Temporal modelling is not a free win, and the benchmarks say so plainly. On LongMemEval, a multi-session test with long histories, Zep reported large gains on exactly the questions it is built for: roughly +38% on temporal-reasoning and +30% on multi-session questions, with overall accuracy up about 18.5% over a long-context baseline using GPT-4o, and around 90% lower retrieval latency (it reads a pre-built graph instead of re-summarising a 115k-token history at query time). But on single-session-assistant questions, where the answer sits in one recent conversation, the same system scored about 17.7% lower than the baseline. The structure that helps you reason across time gets in the way when there is no time to reason about.

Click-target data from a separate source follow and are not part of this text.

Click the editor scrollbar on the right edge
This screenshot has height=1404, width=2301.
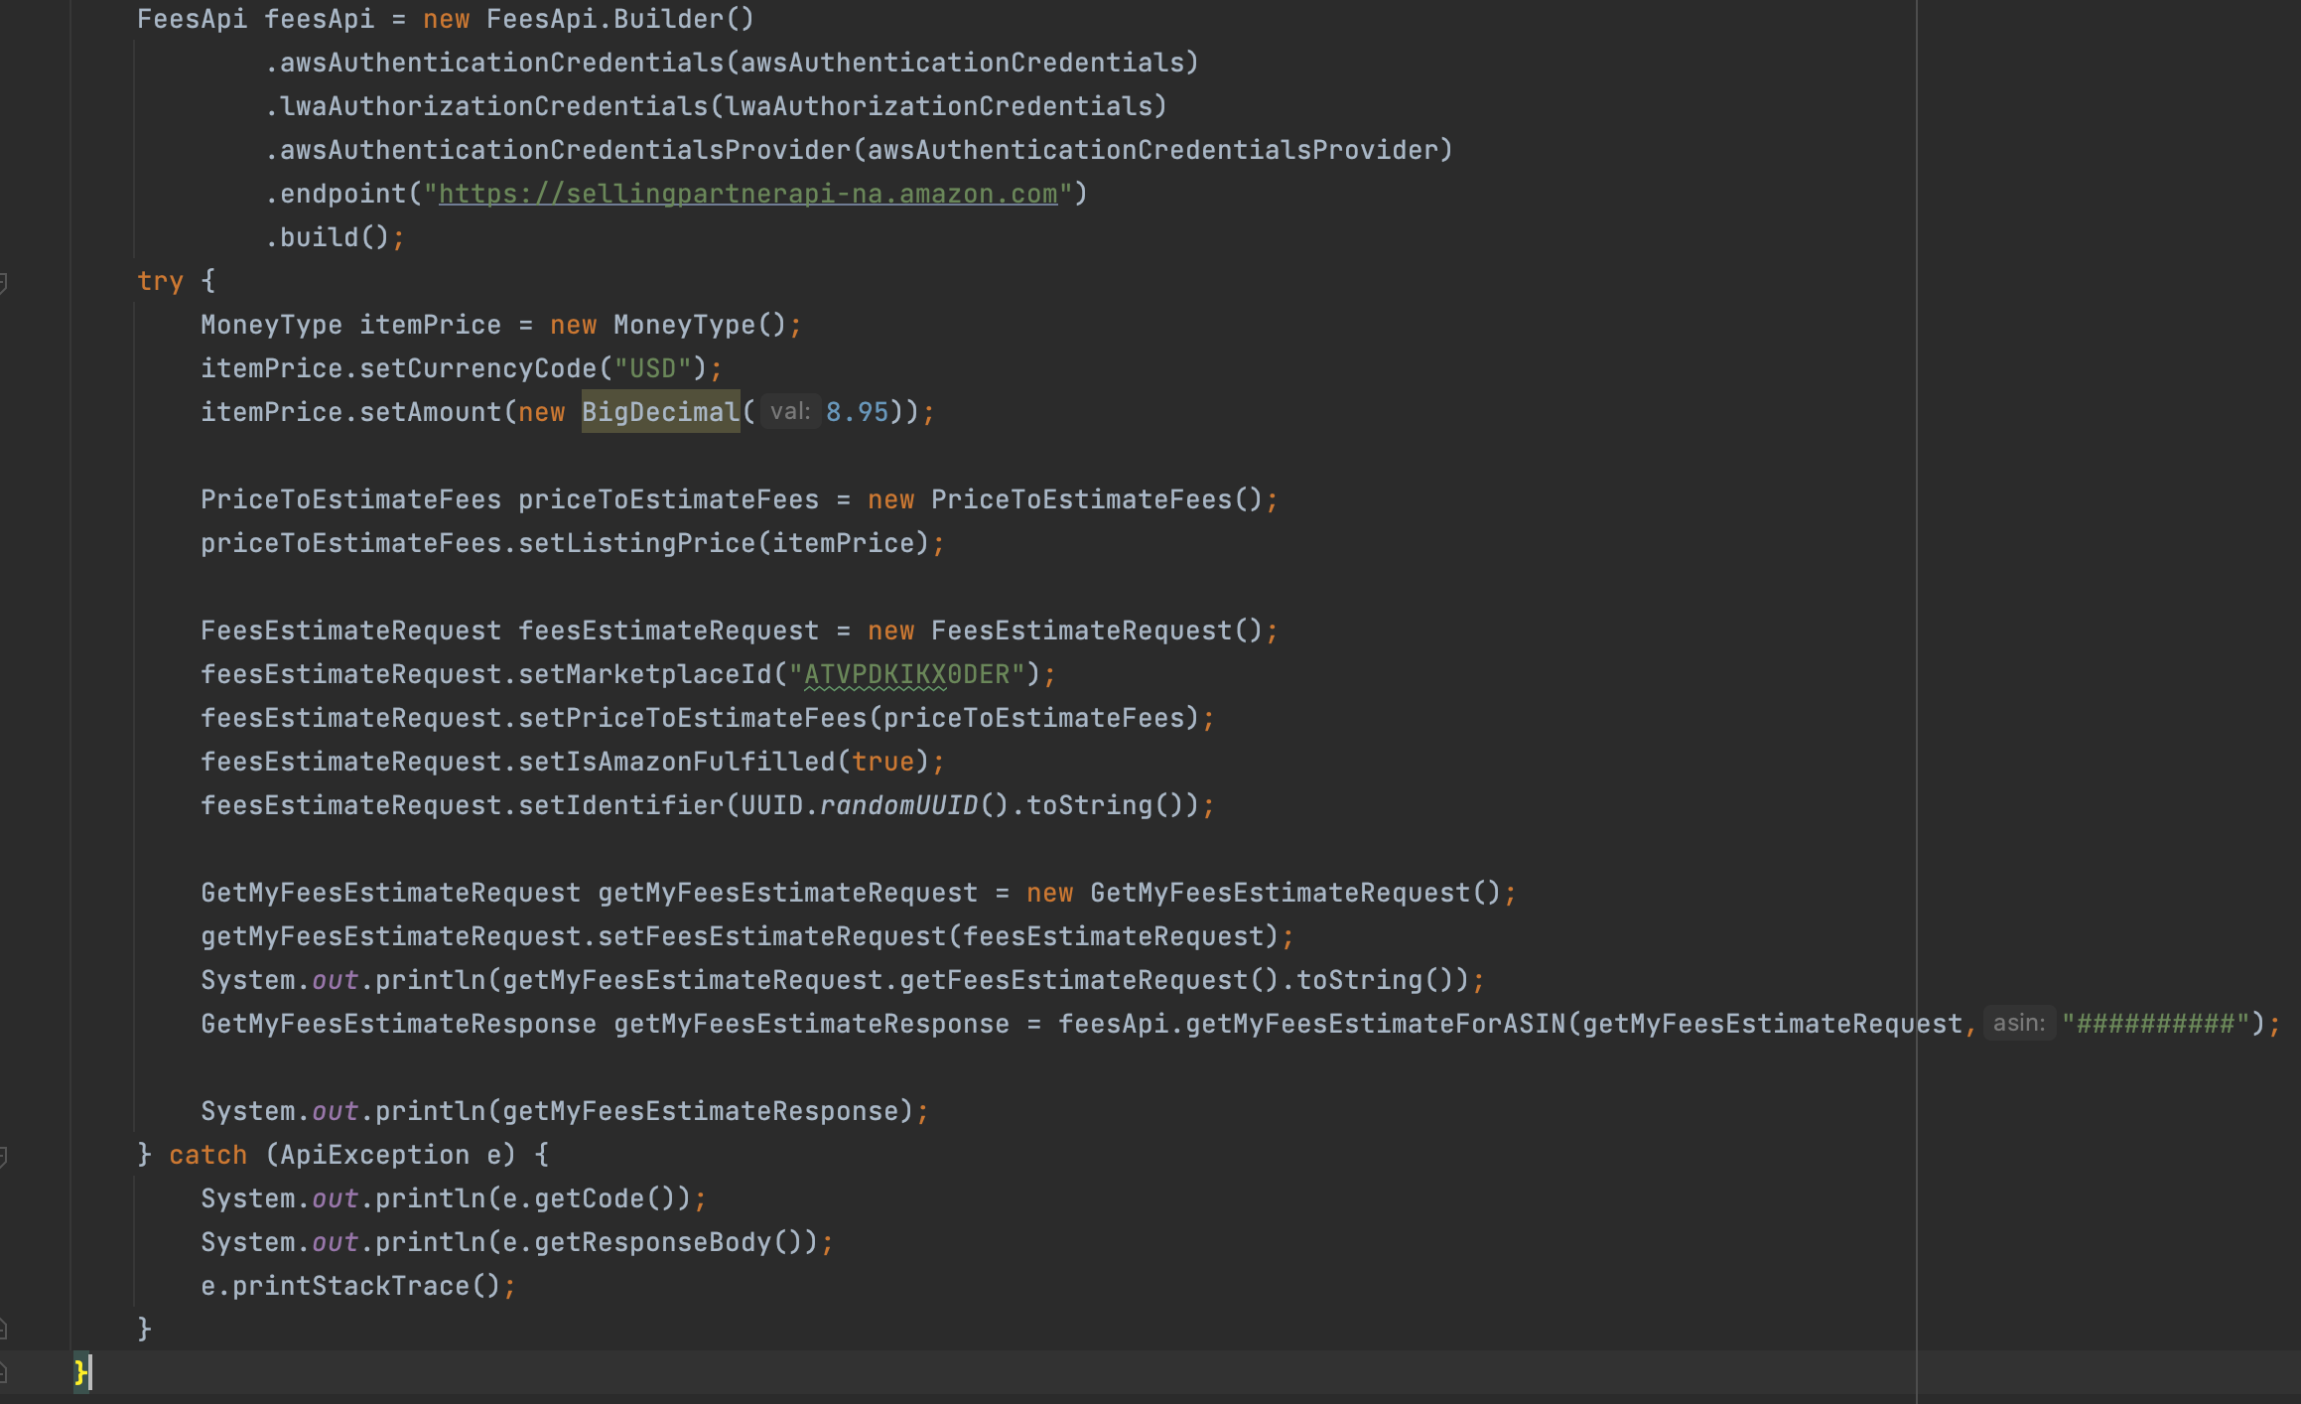[x=2294, y=695]
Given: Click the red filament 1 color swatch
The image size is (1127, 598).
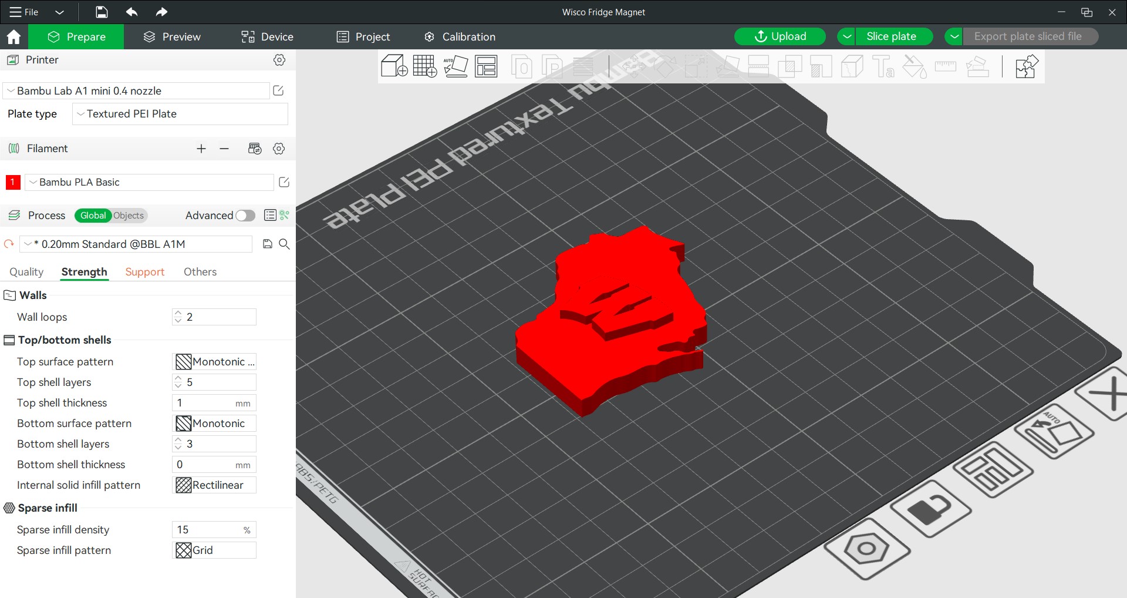Looking at the screenshot, I should 12,182.
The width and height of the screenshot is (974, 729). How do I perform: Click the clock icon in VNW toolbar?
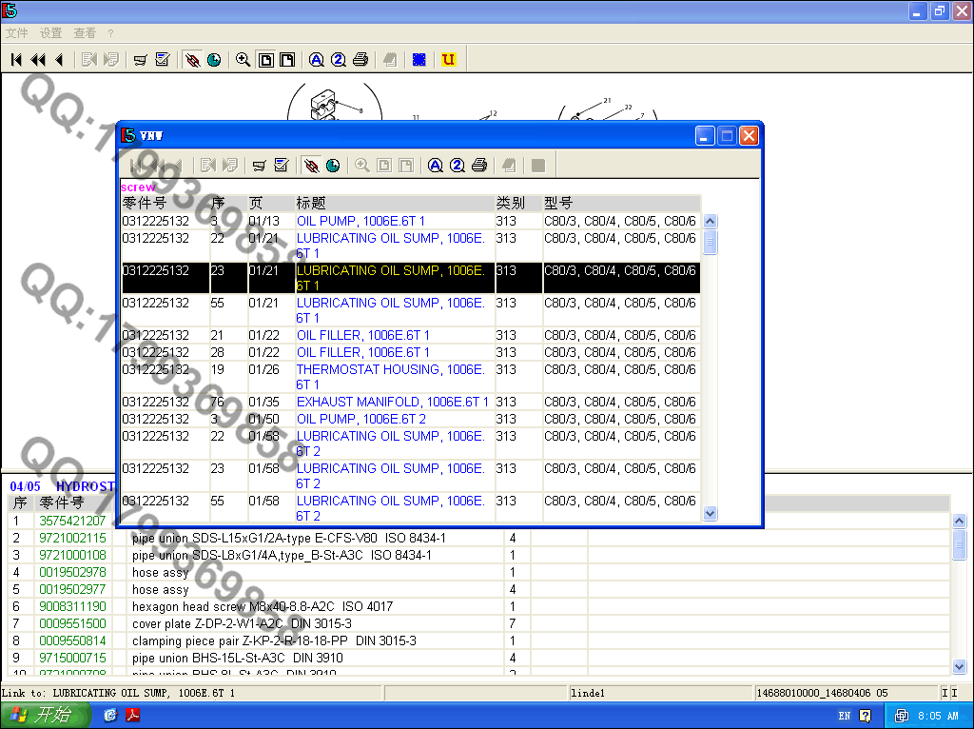333,166

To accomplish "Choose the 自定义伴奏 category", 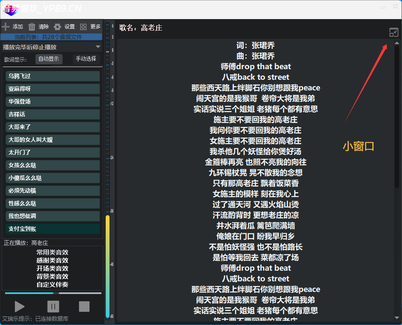I will point(52,285).
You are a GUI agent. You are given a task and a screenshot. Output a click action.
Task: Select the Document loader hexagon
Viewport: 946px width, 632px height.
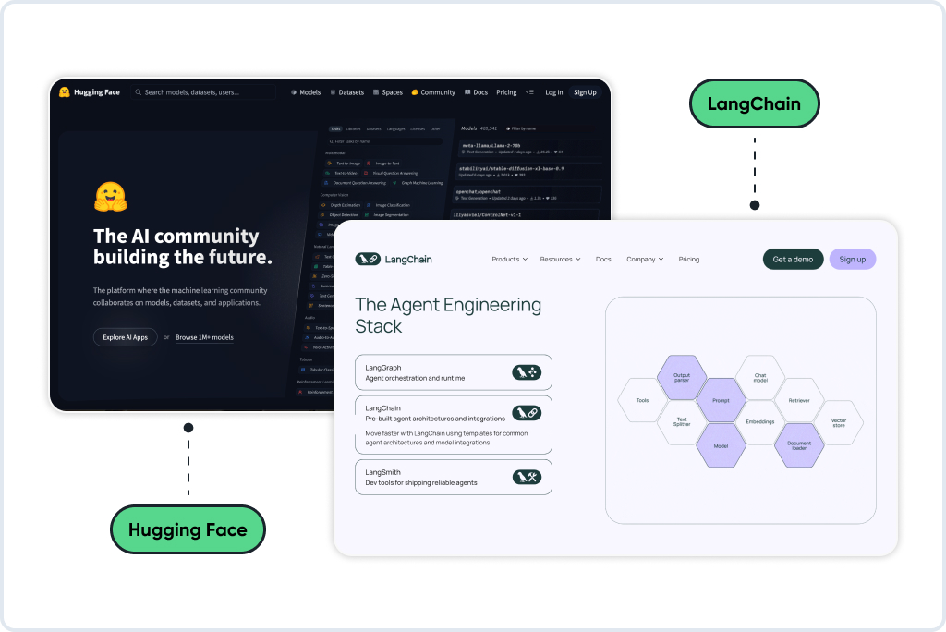pos(799,445)
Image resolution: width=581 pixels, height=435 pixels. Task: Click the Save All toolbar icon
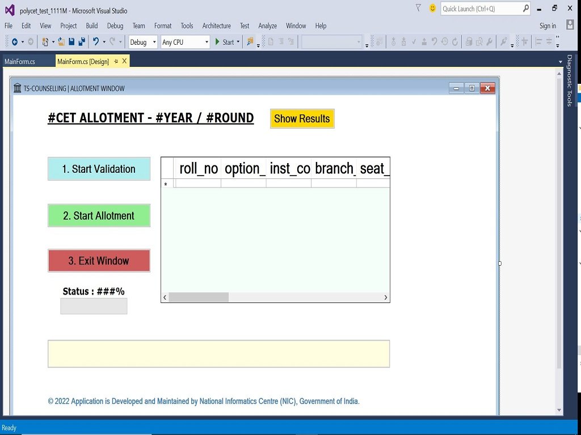82,42
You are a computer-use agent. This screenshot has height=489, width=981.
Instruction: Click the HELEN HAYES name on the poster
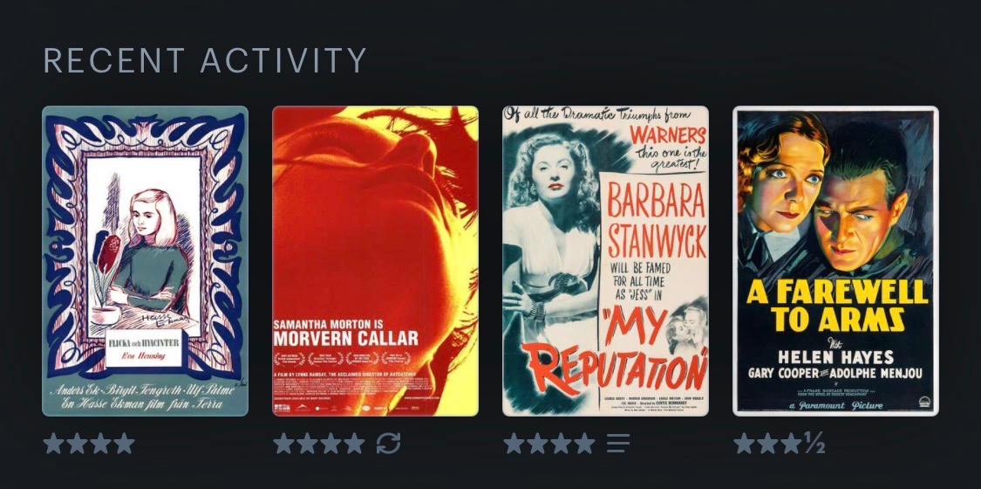(837, 357)
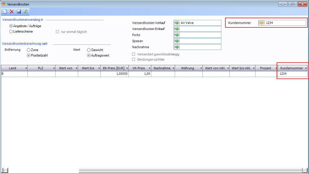Choose the Gewicht radio option
This screenshot has height=174, width=309.
[89, 50]
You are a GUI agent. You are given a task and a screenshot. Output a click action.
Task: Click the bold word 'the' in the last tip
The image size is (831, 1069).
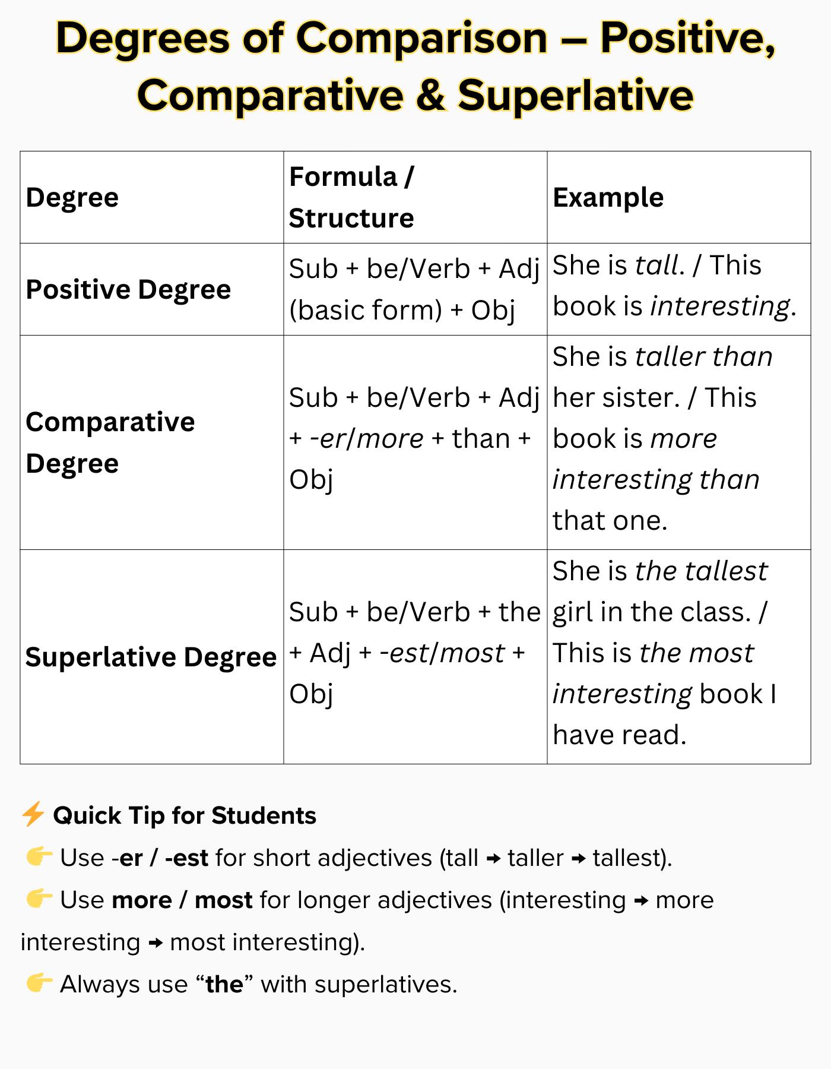(x=224, y=984)
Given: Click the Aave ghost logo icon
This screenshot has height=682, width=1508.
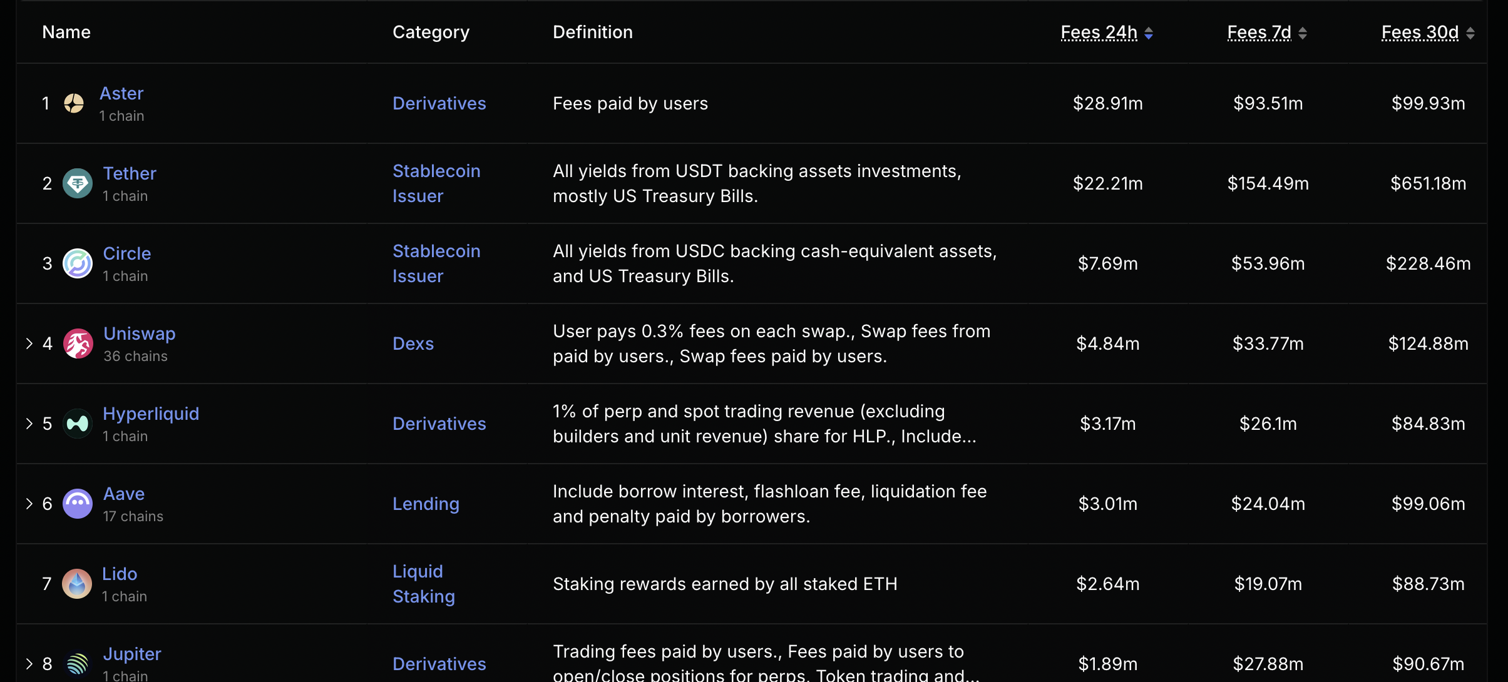Looking at the screenshot, I should tap(78, 504).
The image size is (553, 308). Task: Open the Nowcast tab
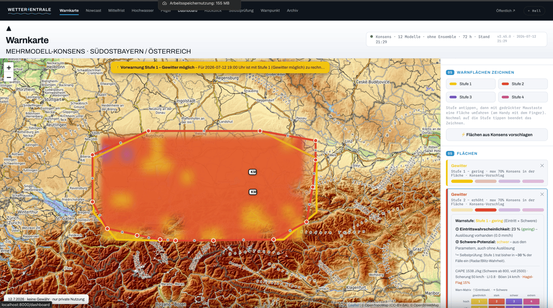pyautogui.click(x=93, y=10)
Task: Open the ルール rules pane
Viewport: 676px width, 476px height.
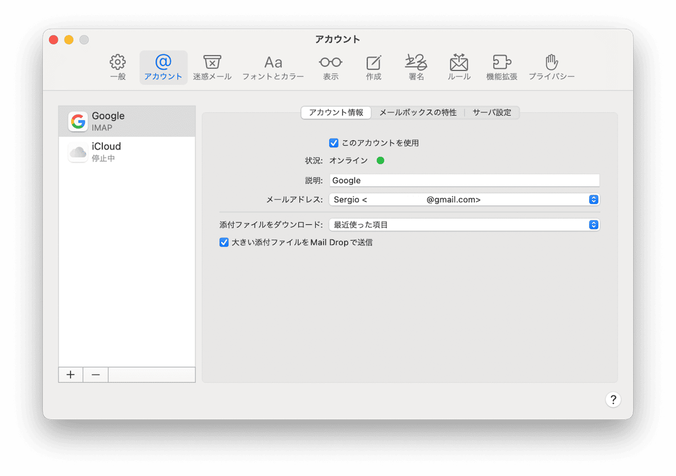Action: [x=459, y=67]
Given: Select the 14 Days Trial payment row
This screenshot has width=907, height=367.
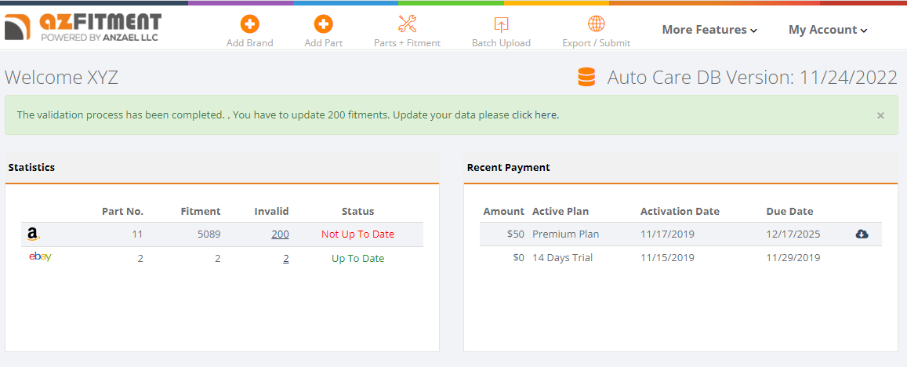Looking at the screenshot, I should pos(680,257).
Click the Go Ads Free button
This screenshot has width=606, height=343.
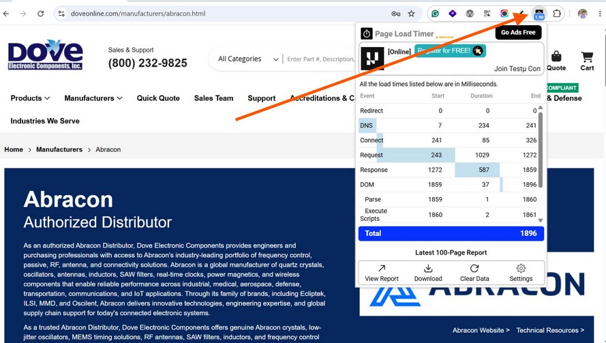(518, 33)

The other cost is on the write path. Building these facts takes several LLM calls per ingested message (extract entities, resolve them, extract edges, detect contradictions, extract timestamps), heavy work that belongs off the critical path. Temporal memory earns its complexity when facts genuinely evolve and old states stay relevant. If your facts rarely change, or only the latest one ever matters, a simpler store will be faster, cheaper, and often more accurate.

#References

Rasmussen et al., "Zep: A Temporal Knowledge Graph Architecture for Agent Memory," arXiv:2501.13956 (the bi-temporal model, invalidate-not-delete, and the LongMemEval and DMR results, including the single-session weakness).
Graphiti, the open-source temporal knowledge-graph engine behind Zep, github.com/getzep/graphiti (fact-edges with valid_at/invalid_at/created_at/expired_at, LLM contradiction detection plus deterministic interval arithmetic, and observation-time timestamp extraction).
r/LocalLLaMA, "Are vector databases fundamentally insufficient for long-term LLM memory?" (the Alice-to-Stripe example, "flat text with no update mechanism," and typed structured records as the lighter alternative, reported as practitioner experience).
Supermemory graph-memory and versioning docs, github.com/supermemoryai/supermemory (versioned memory chains with parentMemoryId/rootMemoryId/isLatest).